Up/down/title-casing a single character isn't a big problem in unicode -
there are mappings, but it is different from up/down/title-casing a
string in unicode.
>You wrote elsewhere that you'd like to have the code in the SBCL CVS
>codebase. That's entirely understandable after you had to drag the
>patch through all the 0.pre7.* rearrangement (though hopefully that's
>a one-time event, or at least a once-in-a-decade event, not a regular
>event). Anyway, it seems to me that most of the benefit there would
>follow from part 1, for more or less the loose-coupling reasons
What I'd really prefer is to have a side-branch in the SBCL CVS, which
can be used to bring this code into line with the main branch.

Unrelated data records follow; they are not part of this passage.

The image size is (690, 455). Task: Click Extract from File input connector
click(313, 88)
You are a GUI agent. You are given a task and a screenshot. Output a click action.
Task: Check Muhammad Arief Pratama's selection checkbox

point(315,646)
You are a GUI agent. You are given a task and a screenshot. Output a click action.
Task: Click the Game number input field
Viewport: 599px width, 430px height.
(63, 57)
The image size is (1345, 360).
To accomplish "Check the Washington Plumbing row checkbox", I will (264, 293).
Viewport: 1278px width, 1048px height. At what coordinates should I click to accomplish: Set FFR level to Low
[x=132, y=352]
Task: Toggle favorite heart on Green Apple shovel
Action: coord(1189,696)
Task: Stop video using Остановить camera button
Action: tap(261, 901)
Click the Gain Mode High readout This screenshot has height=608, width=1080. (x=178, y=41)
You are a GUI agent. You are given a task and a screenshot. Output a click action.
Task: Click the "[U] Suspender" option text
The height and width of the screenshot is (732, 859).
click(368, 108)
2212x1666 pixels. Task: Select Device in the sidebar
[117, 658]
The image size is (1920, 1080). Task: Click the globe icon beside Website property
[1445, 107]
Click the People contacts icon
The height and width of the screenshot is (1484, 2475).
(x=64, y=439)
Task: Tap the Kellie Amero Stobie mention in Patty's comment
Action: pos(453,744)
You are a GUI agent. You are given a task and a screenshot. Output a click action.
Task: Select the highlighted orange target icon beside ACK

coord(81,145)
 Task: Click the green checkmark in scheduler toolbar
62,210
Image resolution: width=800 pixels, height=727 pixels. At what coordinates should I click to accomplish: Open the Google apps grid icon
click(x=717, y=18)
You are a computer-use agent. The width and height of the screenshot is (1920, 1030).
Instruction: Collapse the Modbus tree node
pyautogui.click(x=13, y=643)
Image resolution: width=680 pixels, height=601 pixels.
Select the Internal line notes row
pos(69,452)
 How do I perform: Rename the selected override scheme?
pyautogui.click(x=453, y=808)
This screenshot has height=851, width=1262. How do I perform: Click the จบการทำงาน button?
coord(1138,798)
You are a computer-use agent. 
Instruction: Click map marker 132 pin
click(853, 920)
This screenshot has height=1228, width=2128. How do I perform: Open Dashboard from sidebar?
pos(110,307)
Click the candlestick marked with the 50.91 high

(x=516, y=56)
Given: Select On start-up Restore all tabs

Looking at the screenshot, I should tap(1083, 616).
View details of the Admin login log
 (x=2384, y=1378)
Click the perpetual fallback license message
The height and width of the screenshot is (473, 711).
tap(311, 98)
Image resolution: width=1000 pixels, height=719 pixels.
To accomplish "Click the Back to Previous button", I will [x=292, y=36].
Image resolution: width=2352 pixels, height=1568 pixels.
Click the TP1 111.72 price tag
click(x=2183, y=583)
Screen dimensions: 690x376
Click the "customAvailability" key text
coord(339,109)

I don't think this is really ready for integration with the main line of
code, at least not in an immediate time-frame - I'd like that to happen
over the next 6 months, but this requires co-ordination with the patches
applied to the main line of code, as well as co-ordination for review
and refactoring of various pieces, as well as in identifying what people
need to be better documented.
[On the other hand, I've been using nothing but this code-base for
development since I got it to boot, but I'd rather not impose code which
I consider to be somewhat half-arsed in places on people in general.]
Also I think there are several months more work involved, particularly
in rewriting the horrible readtable code, and the current sbcl character
database code, which I've patched in the most superficial way so far -
they really need to be rewritten and abstracted correctly.
Stream external encoding support is also needed.
I'd like to look at instead of trying to have 500,000 conditions
thoughout, to move across to having #[!]+unicode being the default case,
removing the #[!]-unicode code, and then adding new cases to optimise
for people who want the same representation for character strings as for
I'd also like to look at expanding out the character type to have
repetoire subtypes, and adding a 8 bit and 16 bit specialised arrays
which can be fitted to various char-sets with transformations on the
accessors, which would allow europeans almost the same efficiency as
ascii users in most cases, and allow CJK users to use a 16 bit set, etc,
It might also be possible to defer the transformation indefinitely in
some cases, which would make them just as efficient (ie printing a
string in a given encoding to a stream in the same encoding).
The only other significant issue then is the character-database, which
can easily use reduced data-sets, and the implementation of the
readtable, which should be abstracted properly, as opposed to the
current ugliness which SBCL inherited.
>Would you be willing to restructure the patch along the lines
>discussed above? Or failing that, if I or someone else extracted a
>part-1-like part of your patch and merged it as
>#!-SB-CHARACTER-IS-BASE-CHAR into the main codebase, would you be
Well, the only thing that you can really do there is to cut off the
character database code, although I'd keep the #\uXXXX character names
to avoid crashing in exciting ways if you do use such a character, but
that's easy enough to do, although I'd rather follow the above approach.
Anyhow, to re-iterate.
I don't think it would be wise to try to crowbar a change this big into
the main sbcl release at the moment - and there are two or three minor
releases worth of patches missing for a start, and I'd like a chance to
refactor a whole bunch of stuff.
I think it would be wise to make a temporary side-branch, bring the
patch-level up to sync, and then work on the side-branch to clean things
up, while adding patches in parallel, and then when it can do the job of
the main branch nicely (ie turning off extended character support) and
people are confident about what it does and how it does it, then we can
switch across, or whatever, but that might be 6 months down the track.
It would also facilitate people writing 'What the hell is this for?' in
some standard fashion, and then I could go and either fix it or expand
the comments as necessary, as well as testing, and so on.